*About this task*
Copies of all lines that contain "will" are needed; take them from the data below.
== Data excerpts ==
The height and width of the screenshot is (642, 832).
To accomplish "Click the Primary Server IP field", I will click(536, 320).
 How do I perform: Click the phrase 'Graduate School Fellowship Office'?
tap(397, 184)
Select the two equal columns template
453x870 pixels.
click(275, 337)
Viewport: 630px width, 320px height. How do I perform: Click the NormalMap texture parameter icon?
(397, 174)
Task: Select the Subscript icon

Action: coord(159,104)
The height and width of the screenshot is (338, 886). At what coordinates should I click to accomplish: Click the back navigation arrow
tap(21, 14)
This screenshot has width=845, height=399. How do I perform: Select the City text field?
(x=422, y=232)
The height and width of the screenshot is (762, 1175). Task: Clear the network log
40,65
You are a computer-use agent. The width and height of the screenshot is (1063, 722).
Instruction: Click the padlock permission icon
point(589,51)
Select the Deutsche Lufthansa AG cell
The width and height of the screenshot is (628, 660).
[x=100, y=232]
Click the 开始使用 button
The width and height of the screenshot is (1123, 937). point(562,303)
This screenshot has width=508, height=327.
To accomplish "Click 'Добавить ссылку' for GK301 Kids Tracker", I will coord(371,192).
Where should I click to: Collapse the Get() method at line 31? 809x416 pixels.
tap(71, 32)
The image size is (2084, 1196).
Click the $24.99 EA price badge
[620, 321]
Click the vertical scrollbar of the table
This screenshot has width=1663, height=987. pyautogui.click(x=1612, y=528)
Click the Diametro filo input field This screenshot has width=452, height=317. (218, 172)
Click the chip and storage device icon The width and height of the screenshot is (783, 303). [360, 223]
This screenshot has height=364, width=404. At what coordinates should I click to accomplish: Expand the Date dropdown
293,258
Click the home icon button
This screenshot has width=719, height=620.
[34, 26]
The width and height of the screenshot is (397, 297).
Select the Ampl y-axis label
===
*Response box*
To accomplish "Click the Primary Server IP field", I will click(536, 320).
To accomplish "Click 'Добавить ссылку' for GK301 Kids Tracker", I will coord(371,192).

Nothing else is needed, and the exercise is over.